▶ **What you will do**: Lines from the one containing "You are a GUI" through the last line of the records below are to be repeated exactly.

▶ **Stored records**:
──────

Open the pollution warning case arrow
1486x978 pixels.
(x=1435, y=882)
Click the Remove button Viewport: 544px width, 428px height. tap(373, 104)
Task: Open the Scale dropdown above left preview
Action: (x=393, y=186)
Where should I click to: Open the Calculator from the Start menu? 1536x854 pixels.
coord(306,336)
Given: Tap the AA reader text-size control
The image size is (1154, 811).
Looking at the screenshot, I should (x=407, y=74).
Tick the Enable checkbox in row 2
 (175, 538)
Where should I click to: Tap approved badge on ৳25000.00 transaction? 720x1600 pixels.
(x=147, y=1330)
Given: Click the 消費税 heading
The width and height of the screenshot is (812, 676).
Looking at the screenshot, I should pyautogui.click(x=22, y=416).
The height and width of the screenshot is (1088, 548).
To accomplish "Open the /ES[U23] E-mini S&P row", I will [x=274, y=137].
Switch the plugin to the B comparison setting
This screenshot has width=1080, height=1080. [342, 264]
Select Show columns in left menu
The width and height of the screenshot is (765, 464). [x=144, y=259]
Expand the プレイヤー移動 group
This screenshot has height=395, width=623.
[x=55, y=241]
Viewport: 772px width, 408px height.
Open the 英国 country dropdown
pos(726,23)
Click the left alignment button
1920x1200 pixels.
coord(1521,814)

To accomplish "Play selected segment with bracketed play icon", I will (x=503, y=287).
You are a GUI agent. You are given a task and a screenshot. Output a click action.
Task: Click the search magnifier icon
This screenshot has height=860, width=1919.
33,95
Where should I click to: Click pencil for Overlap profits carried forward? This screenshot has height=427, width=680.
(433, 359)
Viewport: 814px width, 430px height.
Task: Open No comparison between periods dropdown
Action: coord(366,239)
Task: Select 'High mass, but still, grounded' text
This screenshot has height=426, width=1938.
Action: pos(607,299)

──────

▶ **Exercise solution**:
You are a GUI agent. You are given a task and a screenshot. Output a click action.
Task: Click the search magnifier icon
This screenshot has height=860, width=1919.
33,95
Where should I click to: Click pencil for Overlap profits carried forward? This screenshot has height=427, width=680.
(433, 359)
Viewport: 814px width, 430px height.
Task: Open No comparison between periods dropdown
Action: coord(366,239)
Task: Select 'High mass, but still, grounded' text
This screenshot has height=426, width=1938.
Action: pos(607,299)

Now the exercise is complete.